Quantifying Dynamic Risk with Predictive Analytics
Predictive analytics enables innovative approaches for leveraging real-time clinical data to assess risk. Predictive methodologies and applications that use dynamic patient information to update health risk assessments over time are especially valuable. For this purpose, two healthcare applications have been developed that assess either risk of hospital readmission or probability of elective, surgical procedures. Both techniques use electronic health record information as a source of features for predictive modeling. These applications are rooted in health system operations and may provide innovative value for monitoring and managing clinical operation risk.

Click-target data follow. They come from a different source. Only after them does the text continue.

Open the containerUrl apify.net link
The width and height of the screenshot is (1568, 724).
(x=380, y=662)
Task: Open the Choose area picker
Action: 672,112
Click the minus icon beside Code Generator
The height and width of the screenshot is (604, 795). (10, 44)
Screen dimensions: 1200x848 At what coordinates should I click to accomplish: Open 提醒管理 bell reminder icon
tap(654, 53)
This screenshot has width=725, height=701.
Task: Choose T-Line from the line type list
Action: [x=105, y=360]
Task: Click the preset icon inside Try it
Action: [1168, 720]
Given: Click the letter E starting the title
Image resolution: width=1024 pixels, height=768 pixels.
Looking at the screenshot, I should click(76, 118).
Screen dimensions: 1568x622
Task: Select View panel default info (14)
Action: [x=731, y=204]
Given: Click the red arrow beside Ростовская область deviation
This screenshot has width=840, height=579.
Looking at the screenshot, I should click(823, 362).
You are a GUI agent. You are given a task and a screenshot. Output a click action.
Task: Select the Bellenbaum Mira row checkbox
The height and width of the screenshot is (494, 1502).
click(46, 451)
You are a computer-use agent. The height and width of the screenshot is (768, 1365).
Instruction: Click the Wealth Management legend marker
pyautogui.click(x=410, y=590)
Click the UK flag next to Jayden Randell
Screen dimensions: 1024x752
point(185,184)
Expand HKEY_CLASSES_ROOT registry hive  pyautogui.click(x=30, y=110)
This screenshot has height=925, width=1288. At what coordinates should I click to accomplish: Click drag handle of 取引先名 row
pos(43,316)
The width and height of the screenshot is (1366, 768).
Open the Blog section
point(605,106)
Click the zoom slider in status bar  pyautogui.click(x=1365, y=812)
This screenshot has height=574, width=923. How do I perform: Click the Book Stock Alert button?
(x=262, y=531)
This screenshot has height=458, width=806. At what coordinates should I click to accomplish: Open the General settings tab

This paper provides readers with a walkthrough for using predictive analytics to assess risk by describing the general workflow and providing two real-world examples. The predictive analytics methods discussed have broad applicability to numerous applications and industries. The authors intend to present a stepping off point for readers looking to use predictive analytics to assess and manage clinical operation risk in a forward-looking way. While these examples are not specific to clinical trial execution, they provide process templates for risk identification in a dynamic data environment. To describe the scope of the paper, the first portion of the paper called “Predictive Modeling Workflow” provides a primer from data selection to predictive modeling. The second portion of the paper, which is broken into two sections called “Healthcare Application 1” and “Healthcare Application 2,” provides two detailed, practical examples of predictive modeling related to risk management that the authors encountered in a real-world, healthcare setting.